202Morningside
dullest









202 Morningside
s/t – Cassette
Dullest records 2015

C'est le genre de musique qui vous tombe sur le coin de la tronche par surprise et ne vous quitte plus. Pourtant, seulement six malheureuses chansons figurent au générique, ça n'atteint même pas les vingt minutes et c'est publié sur un support de malheur, une vulgaire cassette, un truc d'un autre âge qui ne veut pas mourir. Mais l'artwork de la jaquette signé Ronan Scoarnec est superbe et surtout, ces six malheureuses chansons lèchent les flammes de l'enfer.

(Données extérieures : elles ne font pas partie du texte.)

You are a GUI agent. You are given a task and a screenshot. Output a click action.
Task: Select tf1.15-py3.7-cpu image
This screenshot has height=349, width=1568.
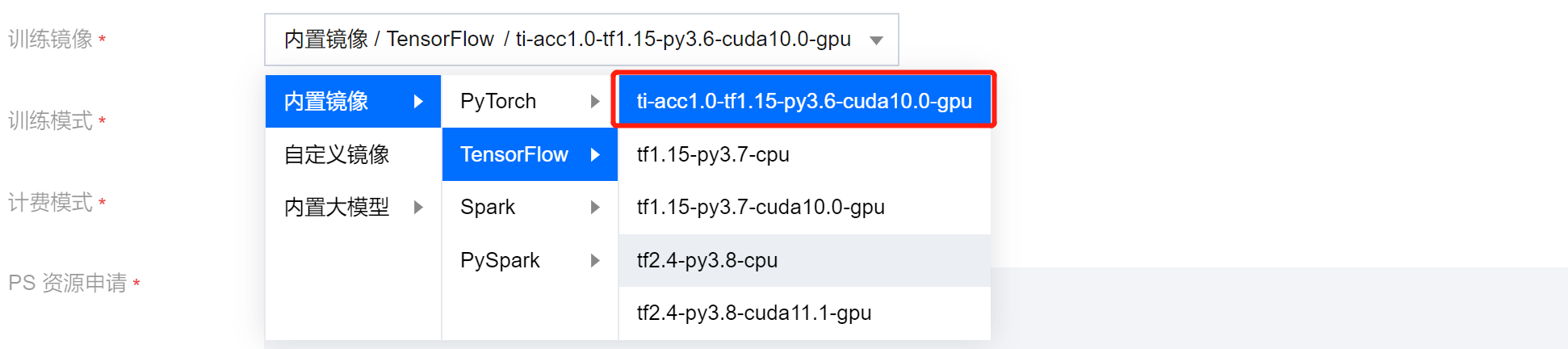pyautogui.click(x=713, y=154)
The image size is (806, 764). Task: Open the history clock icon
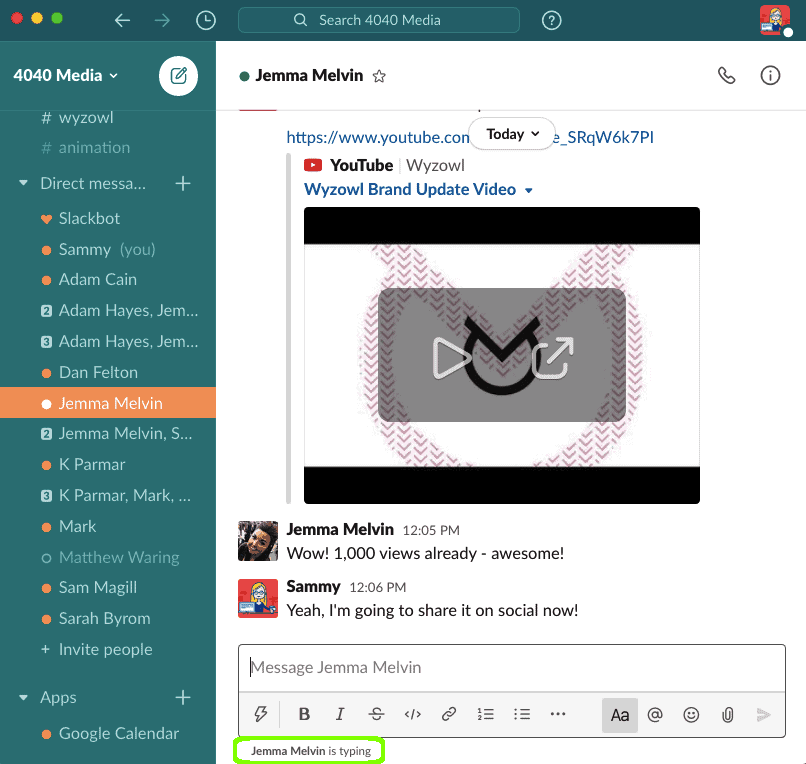click(x=206, y=20)
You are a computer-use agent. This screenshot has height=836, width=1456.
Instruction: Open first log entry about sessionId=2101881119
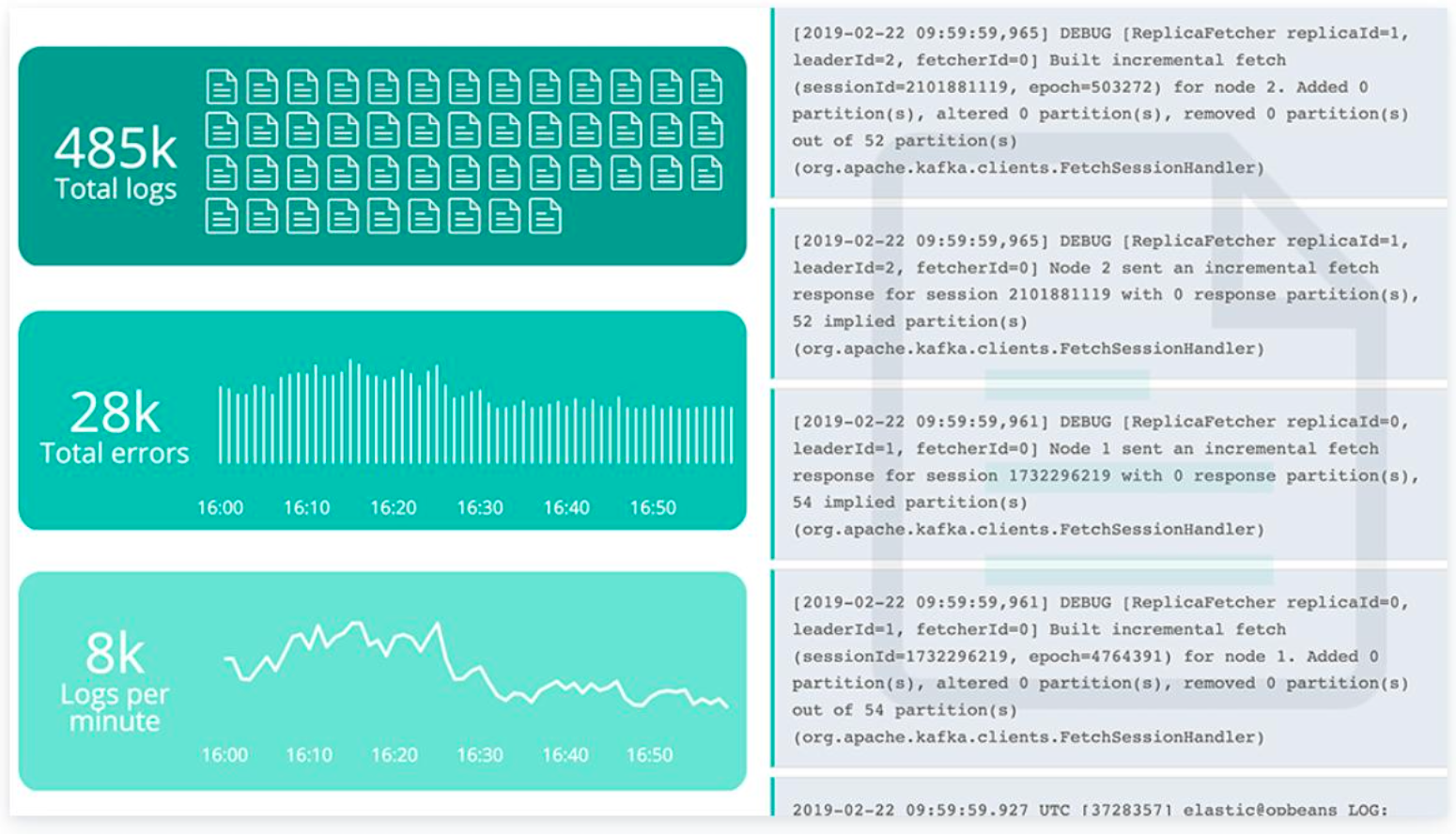tap(1110, 101)
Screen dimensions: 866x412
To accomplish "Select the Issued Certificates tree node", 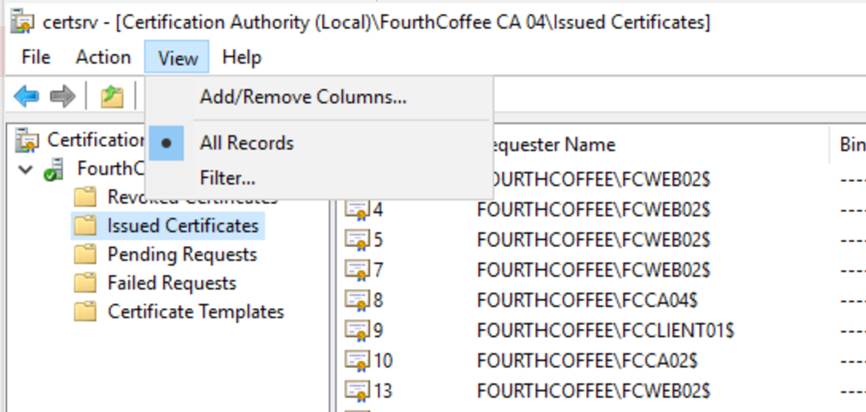I will (182, 226).
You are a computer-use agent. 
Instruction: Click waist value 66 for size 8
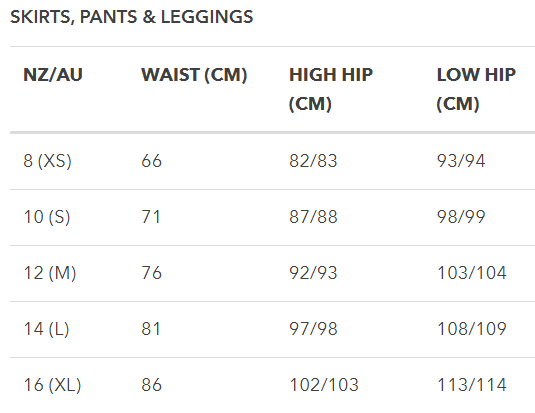pos(151,161)
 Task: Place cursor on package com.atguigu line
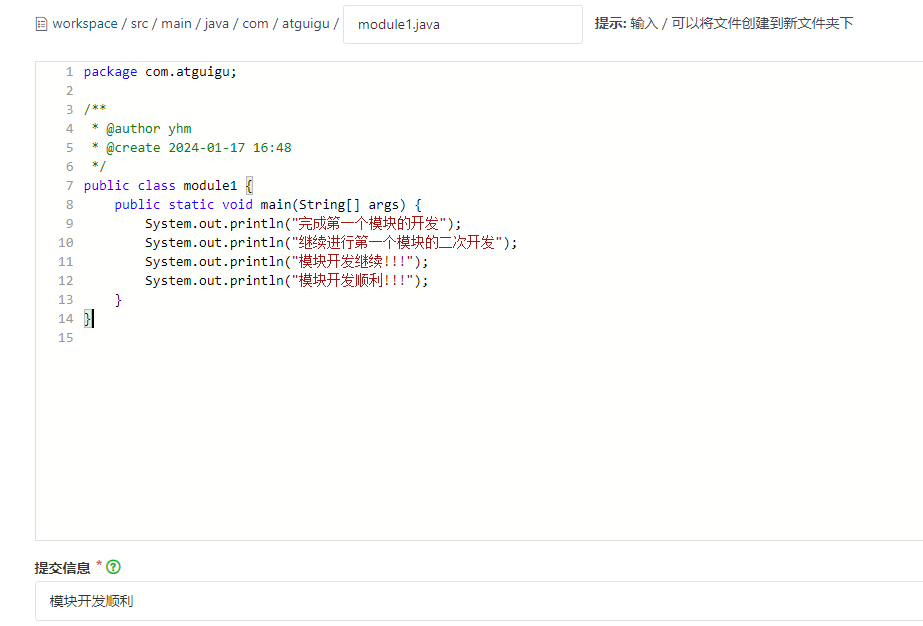click(x=160, y=72)
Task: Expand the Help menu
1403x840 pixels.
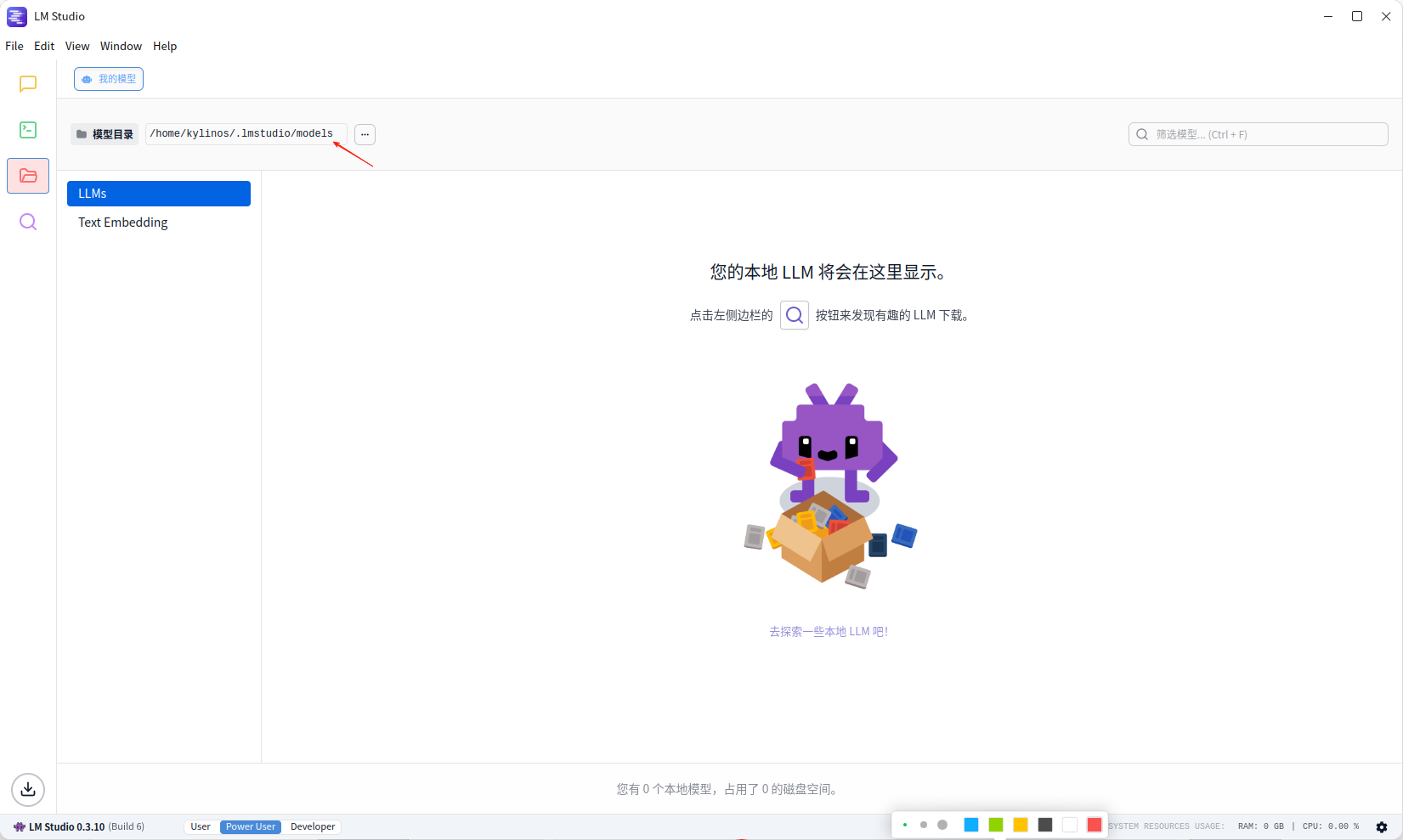Action: tap(165, 46)
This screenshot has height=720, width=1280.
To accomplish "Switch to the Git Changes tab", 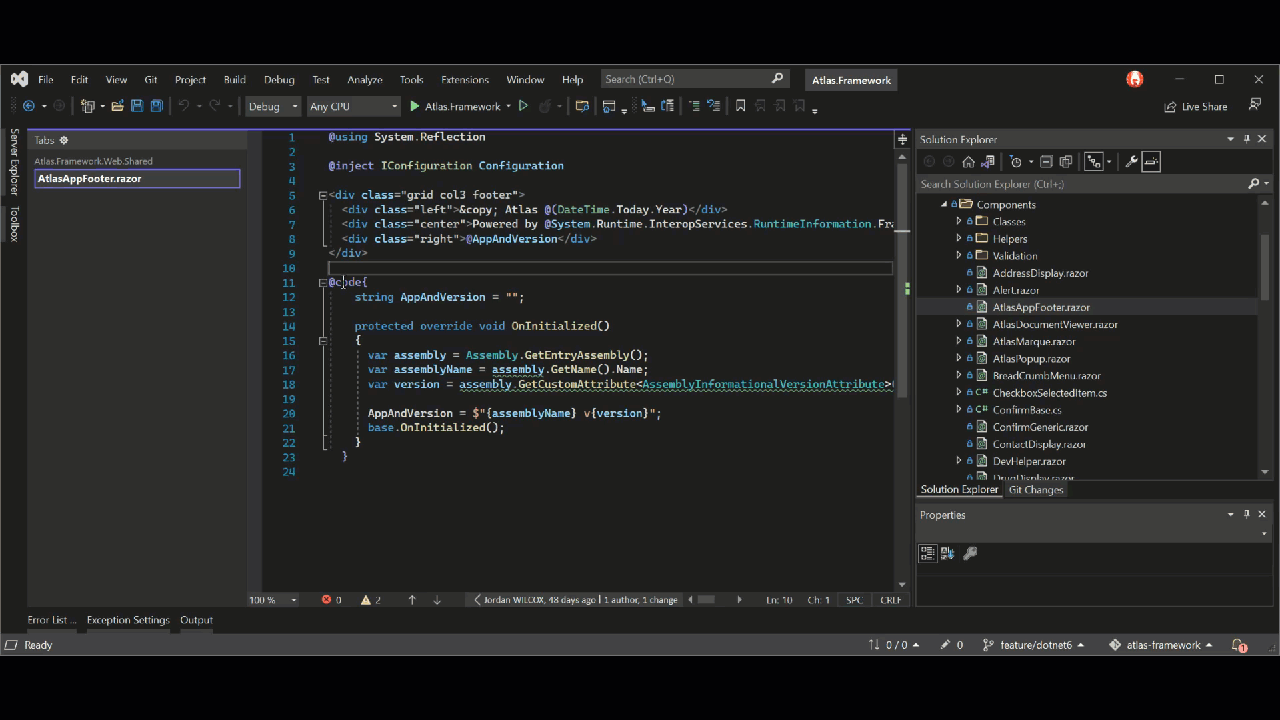I will 1036,490.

Pour les attiser, Eugene S. Robinson, l'infatigable chanteur d'Oxbow et JP Marsal, le Stéphanois derrière 202project. Une collaboration franco-américaine qui remonte à 2012, des morceaux bouclés définitivement à l'été 2013 et depuis, dans l'attente qu'un label se réveille et s'aperçoive qu'une perle noire ne demandait qu'à briller au grand jour. 202 Morningside. C'est bien plus que la rencontre des deux univers sonores des deux protagonistes. C'est une alchimie mystérieuse générant une perception nouvelle, deux corps étrangers à des milliers de kilomètres qui parlent d'une seule voix, s'imprègnent l'un de l'autre, interaction de fils invisibles tissant un piège envoûtant dans lequel tu viens t'abandonner, plus-value dont le tout est plus beau que la somme des parties. La campagne est blonde mais cette ombre, ce malaise insidieux se glissant dans les méandres de compositions épurées provoque immédiatement des nœuds dans l'estomac.
La musique composée par JP Marsal tient sur un fil, sur une fine et grinçante mélodie de guitare électrisante, son esthétique habituelle new-wave/post-punk transcendé par une vibration plus lourde, plus sombre, plus dure, une pulsion urbaine suintant le trouble, une basse profonde, un synthé douloureusement glaçant, des arpèges douloureusement beaux (Drug Burn) ou une boite à rythmes douloureusement dansante à l'instar du tube Stalingrad. We are so in love. L'art d'installer une tension sourde et un climat d'anxiété avec un minimum d'effets et un maximum d'espace, laissant ainsi toute la place nécessaire pour la voix de Eugene S. Robinson. Et encore une fois, le beau Eugene sort le grand jeu mais différemment de ses autres collaborations avec Xiu Xiu ou Zu. Pas de pleurs et de jérémiades, plus sobre, avec de vrais lignes de chants mélodiques et poignantes, l'art de la retenue, d'insuffler de la fragilité dans un chant qui ne demande qu'à gronder. Et quand il prend sa grosse voix d'Eugene qui va t'en coller une et qu'il avance menaçant, c'est encore plus prenant comme sur les saisissants The Wintering et Lobby.
Il est toujours difficile d'expliquer pourquoi une musique vous prend subitement aux tripes et qu'elle vous retourne les sens, difficile de savoir à quelle corde sensible nichée au fond de votre vieille carcasse elle s'adresse, la faisant vibrer comme une expérience inédite teintée d'un lancinant ressentiment qu'après ça, tout va empirer et se désagréger, mais en attendant, cette musique est foutrement belle et totalement sublime. La consécration ultime serait désormais de voir ces morceaux gravés sur un vinyle. Et que JP Marsal et Eugene S. Robinson donnent une suite à leur collaboration.